Task to carry out -> Exactly the lines below from the one with "Click the Logout button" up to and including the one with "Expand UPS Operator" make up the answer, with nothing else added.

Data section Block Start

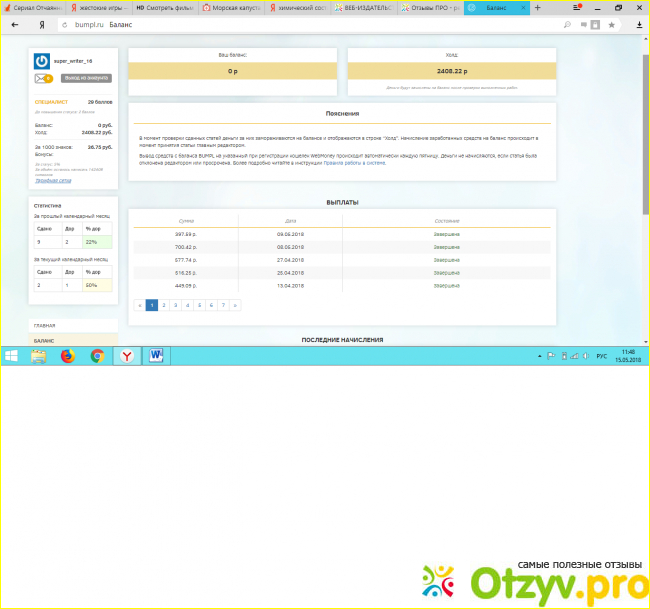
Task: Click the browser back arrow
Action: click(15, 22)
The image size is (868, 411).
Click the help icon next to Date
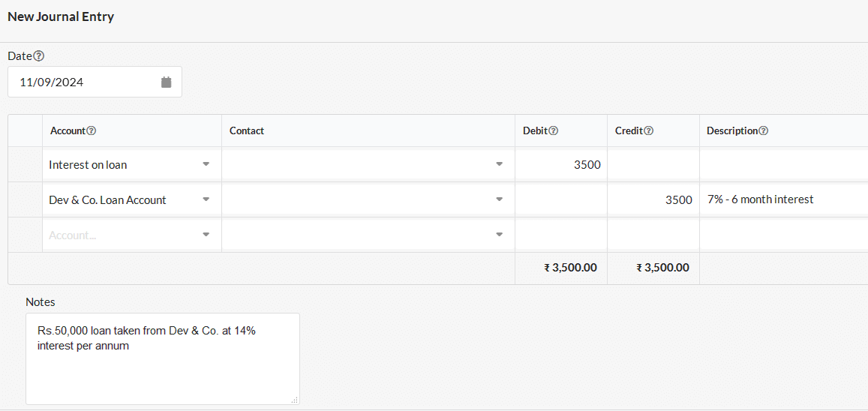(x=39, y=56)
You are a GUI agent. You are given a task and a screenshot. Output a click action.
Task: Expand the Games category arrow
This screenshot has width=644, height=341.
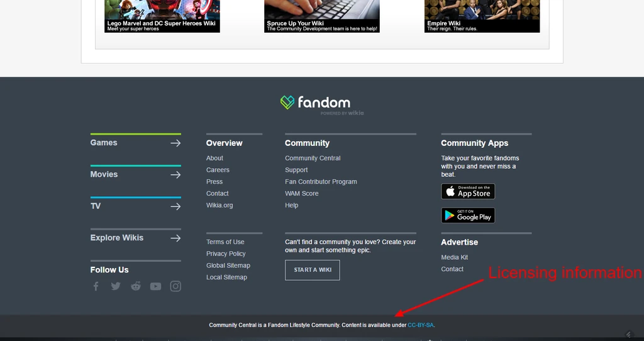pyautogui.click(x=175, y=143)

Data section Block End
Data section Block Start

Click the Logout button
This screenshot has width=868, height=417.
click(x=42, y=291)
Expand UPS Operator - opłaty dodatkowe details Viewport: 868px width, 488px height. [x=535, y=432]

Data section Block End

Exercise solution ->
Click the Logout button
This screenshot has width=868, height=417.
click(x=42, y=291)
Expand UPS Operator - opłaty dodatkowe details Viewport: 868px width, 488px height. [x=535, y=432]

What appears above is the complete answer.